と言いながら就寝しました。しかし、十分に寝ることができず、朝4時に和牛農家さんからの電話で起こされました。

「大変や!!!!」「牛が水につかってる!!!!」「助けにきて!!!!」「早く来て!!!!!」

普段は30分で行ける所なのに、土砂崩れと冠水、道路の崩壊による通行止めが多数あり、2時間かかりました。牧場は湖になっていて、牛の部屋も浸水していました。和牛農家さんの親戚も集まって、1日かけてみんなで牛を助け、一安心しました。

しかし、他の被害の状況はどうなっているのか分かりません。

とりあえず、次の日は農業法人の仕事が入っていたので、予定通り仕事に行きました。

そこでは農場長が従業員が音信不通だと慌てていましたが、出荷の心配をしていました。

「物流も止まっているので、間に合うわけありません」と答えたら、諦めてくれました。

音信不通の従業員は後日、何事もないかのように出勤してきました。

災害の影響は大きく、近くの集落は悲惨な状況で、土砂崩れや流木で全壊した家や土の中に埋まってしまった車も多数ありました。土砂崩れに巻き込まれて亡くなった人もいました。
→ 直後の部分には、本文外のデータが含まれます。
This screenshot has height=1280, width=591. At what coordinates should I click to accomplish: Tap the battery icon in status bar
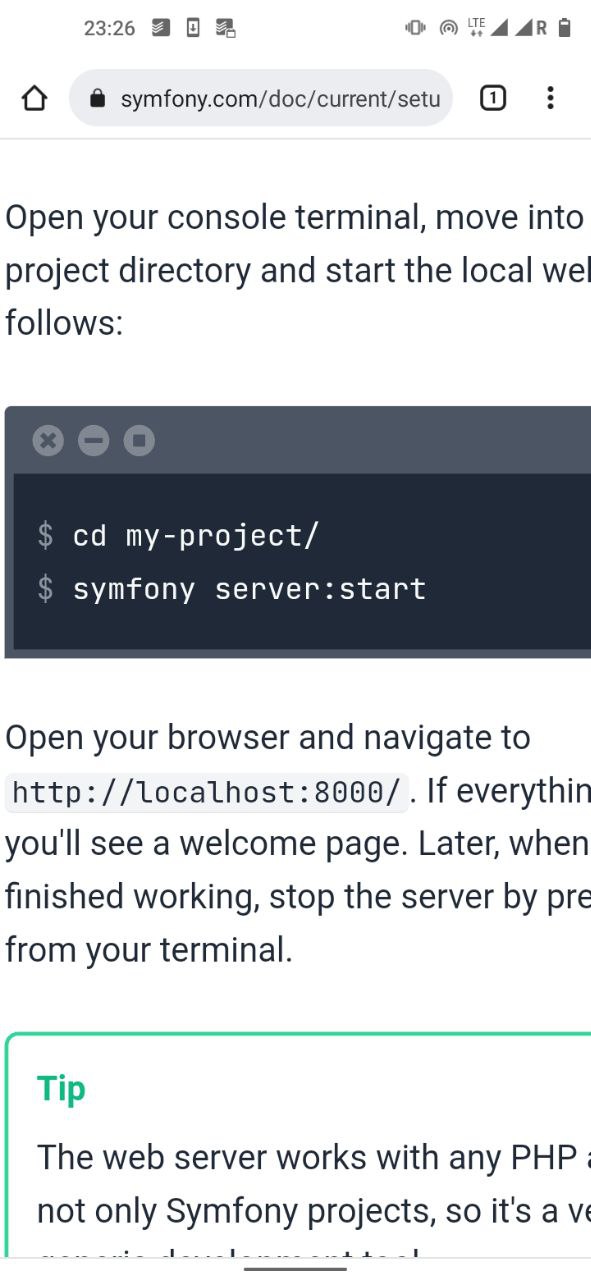(x=565, y=28)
田んぼも土砂が入って泥だらけで、そんな田んぼの稲刈りの手伝いをしました。もちろん、ほとんど収穫できず、石やドロが詰まって機械がすぐに止まります。収穫できても、泥だらけの籾になりました。

そんな中、幸い僕の家や田んぼや畑は無事でした。

自分は無事だったけど、近くの人達は苦しんでいるので、流石に僕も僅かな善意の心が目覚めて、ボランティアに行ったりもしました。

そんなことをしていると、定年後農家さんの所に行くタイミングを逃していきます。

よそばかり助けに行って自分のところに来ないので、さすがに定年後農家さんも機嫌が悪くなってきました。